New TSP withdrawal options nearly ready for Sept. 15 launch, agency says

Two senators are also questioning the Federal Retirement Thrift Investment Board's decision to move the Thrift Savings Plan's I fund to a new index.

The long-awaited arrival of new withdrawal options for the Thrift Savings Plan is nearly here.

The Federal Retirement Thrift Investment Board (FRTIB), the agency that administers the TSP, is putting the finishing touches on a series of IT updates needed to launch the new withdrawal options, which will go live Sept. 15.

On Sept. 15, participants will have:

  • The option to take monthly, quarterly and annual installment payments;
  • Ability to take unlimited post-separation, partial withdrawals;
  • Ability to take partial withdrawals and installment payments simultaneously;
  • Option to choose the source of withdrawal payments, including traditional, Roth or both;
  • Up to four age-based in-service withdrawals at age 59-and-a-half or older; and
  • An end to contribution suspensions if a participant takes a hardship withdrawal.

Testing for the FRTIB’s third phase of development will finish this week, Tanner Nohe, the agency’s withdrawals project manager, said Tuesday at the board’s monthly meeting.

The cutoff date for TSP participants to make withdrawal requests using the agency’s current forms is Sept. 6.

“If we get your form by close of business on Sept. 6, that form will be processed before the new code gets launched,” he said. “We won’t be accepting any old forms after that time.”

The agency created three new forms and overhauled three others, which participants will use moving forward to make changes to or stop withdrawal payments and make in-service and post-separation withdrawals.

The new forms include online “wizards,” which will serve as a step-by-step guide to help participants fill in the correct information. These forms, for example, will automatically show participants their Roth balance or what future distributions might look like based on unique account information.

Preparing the new withdrawal option program was a heavy lift for the FRTIB, which required updates to 13 agency applications and at least 66 changes to agency communications and notices.
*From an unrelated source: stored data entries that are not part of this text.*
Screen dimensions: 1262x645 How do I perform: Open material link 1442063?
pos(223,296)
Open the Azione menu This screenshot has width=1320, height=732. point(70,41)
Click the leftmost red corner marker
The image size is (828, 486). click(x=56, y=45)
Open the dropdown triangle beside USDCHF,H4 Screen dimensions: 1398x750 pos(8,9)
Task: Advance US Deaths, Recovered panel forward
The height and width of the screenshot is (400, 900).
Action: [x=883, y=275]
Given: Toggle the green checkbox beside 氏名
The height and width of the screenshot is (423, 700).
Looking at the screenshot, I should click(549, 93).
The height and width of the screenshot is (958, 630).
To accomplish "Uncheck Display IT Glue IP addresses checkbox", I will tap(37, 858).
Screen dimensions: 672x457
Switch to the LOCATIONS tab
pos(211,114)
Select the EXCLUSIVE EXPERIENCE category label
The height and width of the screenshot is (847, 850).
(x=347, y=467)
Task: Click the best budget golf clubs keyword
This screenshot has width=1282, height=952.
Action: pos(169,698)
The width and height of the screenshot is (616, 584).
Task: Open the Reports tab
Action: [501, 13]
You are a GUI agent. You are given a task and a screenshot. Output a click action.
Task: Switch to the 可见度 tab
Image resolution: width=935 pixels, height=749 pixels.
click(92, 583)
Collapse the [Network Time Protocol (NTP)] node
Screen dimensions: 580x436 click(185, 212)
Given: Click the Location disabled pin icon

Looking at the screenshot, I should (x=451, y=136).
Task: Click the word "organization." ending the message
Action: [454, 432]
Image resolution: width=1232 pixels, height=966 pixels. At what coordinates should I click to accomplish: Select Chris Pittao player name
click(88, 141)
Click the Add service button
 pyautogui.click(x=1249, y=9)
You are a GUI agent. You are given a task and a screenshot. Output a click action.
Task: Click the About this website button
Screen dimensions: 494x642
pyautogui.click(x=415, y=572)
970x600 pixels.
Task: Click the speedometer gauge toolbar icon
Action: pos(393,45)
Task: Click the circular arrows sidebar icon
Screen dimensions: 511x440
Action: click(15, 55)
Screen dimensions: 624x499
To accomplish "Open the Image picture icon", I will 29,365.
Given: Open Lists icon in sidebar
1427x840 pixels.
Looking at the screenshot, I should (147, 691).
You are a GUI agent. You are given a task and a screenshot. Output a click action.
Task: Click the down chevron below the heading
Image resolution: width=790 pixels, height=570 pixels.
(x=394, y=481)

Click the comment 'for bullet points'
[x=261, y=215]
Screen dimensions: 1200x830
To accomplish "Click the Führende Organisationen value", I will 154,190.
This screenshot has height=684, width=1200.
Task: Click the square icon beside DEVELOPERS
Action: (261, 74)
The FRTIB also held a series of webinars to teach TSP participants about the new withdrawal changes, which 4,300 people joined.

The agency has been preparing for the changes for the past year or so, well before the president signed the TSP Modernization Act into law in November 2017.

Congress gave the FRTIB two years to implement the new law, which ultimately authorized the TSP agency to make these changes. The Sept. 15 launch of new withdrawal options puts the FRTIB nearly two months ahead of the congressionally-mandated deadline.

Feedback from federal employees had initially pushed Congress to authorize more TSP flexibilities. Roughly 62% of participants said they were satisfied with the current TSP options, yet 90% said they were satisfied overall with the plan, according to the agency’s 2017 participant survey.

Read more about the specific, upcoming withdrawal changes here.

Senators ask TSP to reconsider upcoming I fund changes

The FRTIB’s plans to change the benchmark for the TSP’s international fund is earning some bipartisan criticism from lawmakers.

Sens. Marco Rubio (R-Fla.) and Jeanne Shaheen (D-N.H.) have asked the agency to reconsider its plans to move the I fund to a different index. The FRTIB made this decision back in November 2017.

The I fund currently benchmarks Morgan Stanley Capital International Europe, Australasia and Far East Index (MSCI EAFE). In the future, the fund will move to Morgan Stanley Capital International All Country World Ex-US Investable Market Index (MSCI ACWI Ex-US IMI), which covers 22 developed and 26 emerging markets and consists of large, mid- and small-cap stocks from more than 6,000 companies.

Many of those companies, the senators argued, are linked to the Chinese government and its own interests.

The decision “poses fundamental questions about the board’s statutory and fiduciary responsibilities to American public servants who invest in federal retirement plans,” the senators wrote in an Aug. 26 letter to FRTIB Chairman Michael Kennedy. “This change, which is expected to be implemented next year, will expose nearly $50 billion in retirement assets of federal government employees, including members of the US Armed Forces, to severe and undisclosed material risks associated with many of the Chinese companies listed on the MSCI index.”

The senators said the board hadn’t done its “due diligence” to review the national security, human rights or financial implications this change would have on US interests.

“It is well known that the Chinese government uses state-owned and state-directed enterprises to control production, compete in global markets and serve the Chinese Community Party’s military, political and economic goals,” Rubio and Shaheen said. “Many of these Chinese companies may soon receive investments directly from the paychecks of members of the US Armed Services and other federal government employees because of your decision.”

The senators asked the FRTIB to explain its justification, as well as the risks and alternatives associated with the change, which Kim Weaver, the agency’s director of external affairs, said the agency was reviewing.

“We’ll take the letter and their comments under advisement, and certainly we’ll provide a response in the appropriate time frame,” Kennedy said at Tuesday’s board meeting.